## GOAL
Using the passage on ragweed pollenkitt–ammonium sulphate particles, decide whether each statement agrees with it: (a) the Gibbs model predicts higher critical supersaturations than the monolayer model when the ragweed mass fraction is less than 0.12; (b) in the monolayer model, droplets have some AS salt in the surface; (c) the difference between the two models grows noticeably with dry particle size. Answer yes or no for each and quote the deciding words.

───── TEXT

Fig. 11 shows the critical supersaturation for ragweed pollenkitt–ammonium sulphate particles as a function of dry particle size and ragweed pollenkitt mass fraction. As seen with the other surface active organic aerosol systems, the Gibbs model also here predicts higher critical supersaturations than the monolayer model, except for ragweed mass fractions less than 0.12. The difference between the two models remains fairly constant with dry particle size, but becomes noticeably greater for larger εragweed. There is a crossover between critical supersaturations predicted with the two models for εragweed between 0.1 and 0.2. This signature is also found in the critical growth factors (Fig. S3 in the ESI) and may be related to the different treatment of non-surface active, i.e. salt, components in the two models as described in Section 2. As differences in critical supersaturation for the two models can be seen even for the binary AS salt case (εragweed = 0), this may be due to differences in aqueous densities predicted when salt composition differs. In the monolayer model, droplets also have some AS salt in the surface, thereby decreasing the bulk concentration and Raoult effect from the salt. These differences can change the shape of the droplet growth (Köhler) curves and are further modulated by somewhat different droplet sizes at activation (see Fig. S3 in the ESI). As εragweed increases, these effects become relatively less significant compared to other effects of pollenkitt partitioning, leading to the observed crossover of predictions from the two models.

──────────
───── RECORDS SHOWN

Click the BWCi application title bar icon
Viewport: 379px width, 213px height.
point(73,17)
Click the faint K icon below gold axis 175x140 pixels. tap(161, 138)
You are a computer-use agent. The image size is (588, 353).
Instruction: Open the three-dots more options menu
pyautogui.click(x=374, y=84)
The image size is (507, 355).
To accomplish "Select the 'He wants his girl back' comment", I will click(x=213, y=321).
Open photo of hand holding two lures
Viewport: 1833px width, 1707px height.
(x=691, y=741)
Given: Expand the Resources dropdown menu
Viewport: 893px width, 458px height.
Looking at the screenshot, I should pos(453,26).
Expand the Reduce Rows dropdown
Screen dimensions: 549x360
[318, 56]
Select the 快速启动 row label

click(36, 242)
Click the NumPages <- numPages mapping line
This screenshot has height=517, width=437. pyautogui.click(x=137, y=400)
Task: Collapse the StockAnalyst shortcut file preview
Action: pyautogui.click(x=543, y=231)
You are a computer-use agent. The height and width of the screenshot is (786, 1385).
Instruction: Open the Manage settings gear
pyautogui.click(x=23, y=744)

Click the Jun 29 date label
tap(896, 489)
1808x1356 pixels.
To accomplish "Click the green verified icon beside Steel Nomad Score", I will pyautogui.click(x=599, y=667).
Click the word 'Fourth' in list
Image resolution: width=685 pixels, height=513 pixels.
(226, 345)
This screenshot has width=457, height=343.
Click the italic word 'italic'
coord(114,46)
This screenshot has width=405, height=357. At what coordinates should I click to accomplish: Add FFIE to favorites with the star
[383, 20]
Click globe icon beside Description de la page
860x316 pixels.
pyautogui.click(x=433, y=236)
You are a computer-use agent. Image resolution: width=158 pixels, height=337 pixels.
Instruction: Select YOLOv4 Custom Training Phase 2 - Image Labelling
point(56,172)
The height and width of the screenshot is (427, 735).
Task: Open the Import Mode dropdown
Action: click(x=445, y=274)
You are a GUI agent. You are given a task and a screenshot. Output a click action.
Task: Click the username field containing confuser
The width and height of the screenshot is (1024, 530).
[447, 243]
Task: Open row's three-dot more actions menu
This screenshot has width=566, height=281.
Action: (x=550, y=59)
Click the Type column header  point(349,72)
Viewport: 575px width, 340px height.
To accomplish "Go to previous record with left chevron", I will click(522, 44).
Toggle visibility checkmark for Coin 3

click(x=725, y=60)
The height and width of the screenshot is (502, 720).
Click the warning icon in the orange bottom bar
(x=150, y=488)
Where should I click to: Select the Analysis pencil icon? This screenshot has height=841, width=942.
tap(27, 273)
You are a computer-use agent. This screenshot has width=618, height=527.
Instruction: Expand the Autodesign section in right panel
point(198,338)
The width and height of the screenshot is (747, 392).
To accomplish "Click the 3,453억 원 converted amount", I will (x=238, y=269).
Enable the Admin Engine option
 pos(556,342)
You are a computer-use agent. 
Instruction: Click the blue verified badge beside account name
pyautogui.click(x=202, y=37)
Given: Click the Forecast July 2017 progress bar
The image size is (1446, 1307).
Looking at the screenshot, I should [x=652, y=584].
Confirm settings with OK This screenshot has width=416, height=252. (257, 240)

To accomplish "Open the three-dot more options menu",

──────────

## RESULT OF THE EXERCISE
(a) No: "the Gibbs model also here predicts higher critical supersaturations than the monolayer model, except for ragweed mass fractions less than 0.12."
(b) Yes: "In the monolayer model, droplets also have some AS salt in the surface"
(c) No: "The difference between the two models remains fairly constant with dry particle size"